This country boasts a high number of centenarians and hardly a week passes without yet another citizen celebrating the ripe old age of one hundred years.
Even the most casual glance at the obituary pages will show that many others who do not reach the milestone, leave us in their late 80s and 90s.
There must be some lessons to be drawn from the experiences of these ordinary citizens, who were exposed to some of the most depressing of living conditions and financial and social hardships in their more formative years.
This has to be so because any current centenarian would have been born shortly after the dawn of the last century, and into the wake and aftermath of “legal” slavery, abolished by that time only to be replaced by a functional framework of social deprivation of the worst kind.
And yet their bodies and minds, exposed and buffeted by such ill consequences, speak volumes for the capacity of the human spirit to conquer whenever the slightest hope peers above the darkness which surrounds.
Most of these wonderful people persistently speak to three factors in their accounts of longevity.
A belief in the power and protection of the Almighty; hard work involving more often than not physical movement, and perhaps most important of all, the ingestion of a diet rooted in ground provisions.
The modern citizen may wish to ponder on these things. The belief in the Almighty fuels a certain self-assurance and inner confidence which may spawn many beneficial side effects; for that “blessed assurance, Jesus is mine” may often bring a perspective to issues that removes the debilitating effects of worry and anxiety which are, sometimes, incubating chambers for many of the more insidious non-communicable diseases.
Be that as it may, diet seems to be a critical component in the matrix of factors leading to such long lives.
We are indeed what we eat and in the absence of an abundance of money and disposable income, these hardy souls, for the majority of their early years and often of necessity, enjoyed a diet of unprocessed naturally grown foods.
Ground provision is the expression these wonderful seniors most often use in describing their diets. Such foods, as we now know, contain copious amounts of fibre, something which is missing from the popular processed and fast foods of modern times.
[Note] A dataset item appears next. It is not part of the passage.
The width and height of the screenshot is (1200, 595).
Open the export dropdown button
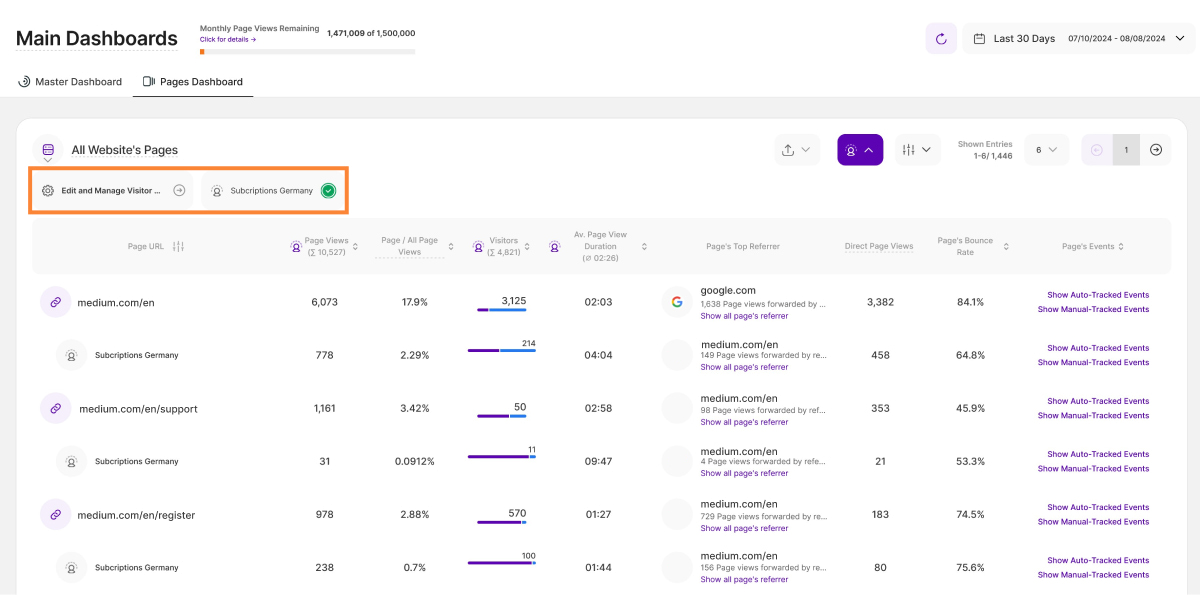[797, 150]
We cannot afford to lose sight of these lessons. Many of the answers to our modern problems of health and of social well being are to be found in the proper observance of the lives of our older citizens.
Their lived experiences hold many of the secrets of a well ordered life, lived in moderation and with a proper respect for the old fashioned values of thrift, hard work and a grounded belief in the power of the Almighty.
We may not wish to copy precisely every aspect of their lives, but every occasion on which we celebrate a centenarian’s milestone achievement is a major teachable moment for the solution to many of our manufactured problems of present-day living.